Complete the following:
[A] Reproduce the passage of the game review starting at "Dungeon Keeper’s design" and ending at "inner young gamer.".
[B] In the game review, which publisher provided the review code for Dungeons 4?

Document:
While I play a ton of different games these days, it’s easy to get me back to the old days. Age of Empires, Dungeon Keeper, Fable, Black and White, Empire Earth, and Impossible Creatures were the games of my childhood. Dungeon Keeper’s awesome base management as an evil overlord always impressed me with its creativity. As fellow old gamers might notice, several of my childhood games were made by Bullfrog Productions and their spiritual successor, Lionhead Studios.

Eight years on, I still miss Lionhead. They and their predecessors Bullfrog made some truly unique games.

Dungeon Keeper’s design inspired a few creations by fans of the management genre during the 2010s, culminating in two primary options. War for the Overworld had a successful Kickstarter and an overall successful development, despite a botched launch from Early Access in 2015. With its extensive mod support and different modes, it feels the most like a definitive successor to Dungeon Keeper. Just the idea of carving my own dungeon realm from scratch while destroying my enemies reignites my inner young gamer.

The other title that scratches the Dungeon Keeper itch is actually a series: the Dungeon series. I played the third version several years ago and found it rather enjoyable. What intrigues me about the Dungeons games is how they offer a twist on the dungeon management idea. Unlike its rival War For the Overworld, the Dungeons series favours more basic RTS mechanics, training units and using heroes to venture out of the dungeons to take over realms. The dungeon carving mechanics are still present, but they play more heavily into the Action RPG genre. This isn’t a bad thing, and after a couple of iterations, Dungeons 3 ended up being a solid hybrid of Dungeon Keeper.

Dungeons 4 launched last November, and it’s only recently I’ve found the free time to play it. Huge thanks to the publishers at Kalypso for providing me with a review code! While I came away from Dungeons 3 feeling reasonably satisfied, I still found War For the Overworld the superior iteration. Dungeons 4 always looked interesting, but after the six-year gap between versions, I wondered how it would measure up in the current industry. The narration and writing in this series are always over-the-top slapstick that breaks the fourth wall. Hilarious in doses, but this can get annoying over time. How would it measure up?

Information provided:
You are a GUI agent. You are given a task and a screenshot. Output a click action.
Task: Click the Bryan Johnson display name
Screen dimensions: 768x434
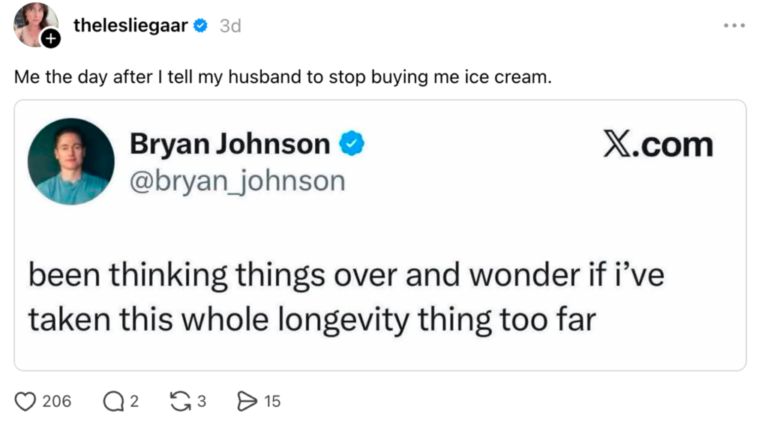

...

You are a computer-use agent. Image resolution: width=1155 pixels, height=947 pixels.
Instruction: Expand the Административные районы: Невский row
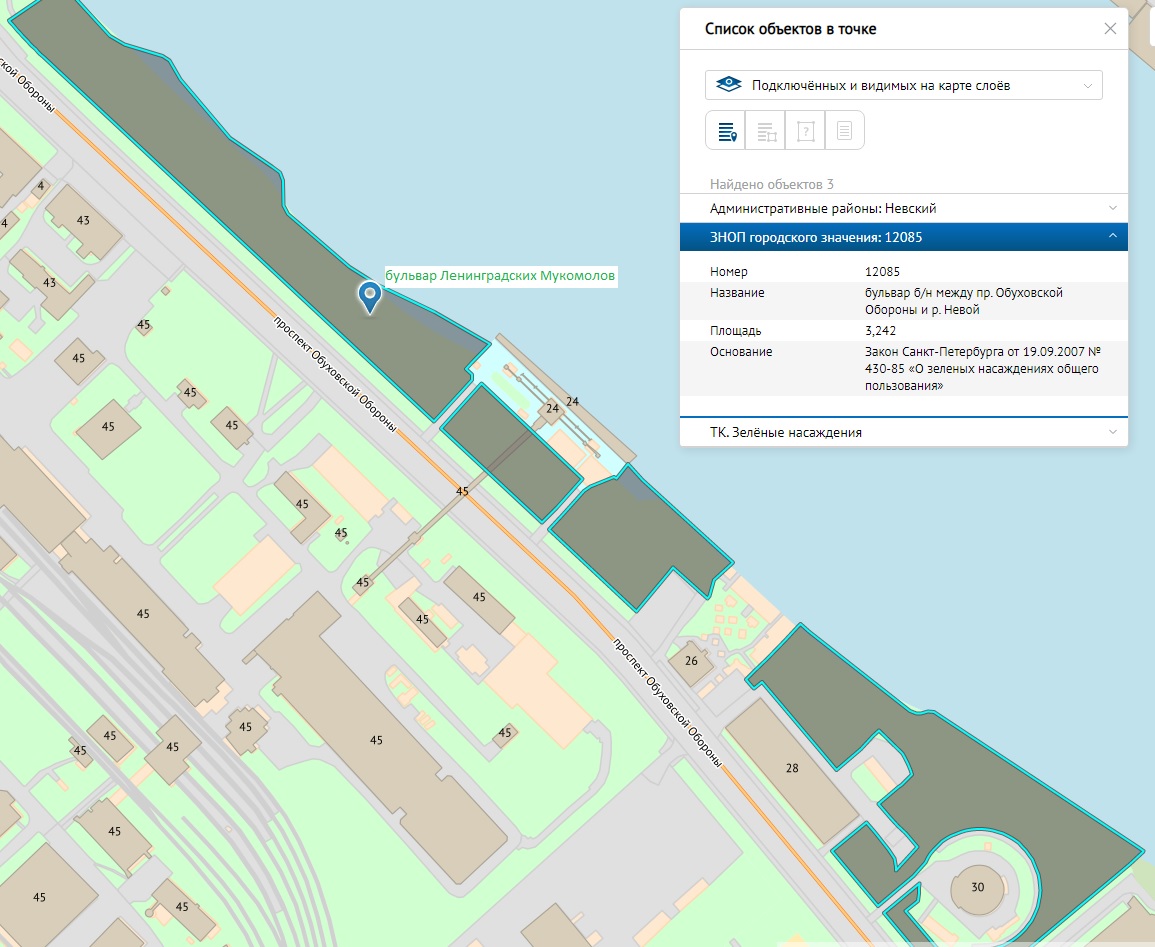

Exercise results:
[A]
Dungeon Keeper’s design inspired a few creations by fans of the management genre during the 2010s, culminating in two primary options. War for the Overworld had a successful Kickstarter and an overall successful development, despite a botched launch from Early Access in 2015. With its extensive mod support and different modes, it feels the most like a definitive successor to Dungeon Keeper. Just the idea of carving my own dungeon realm from scratch while destroying my enemies reignites my inner young gamer.

[B] Kalypso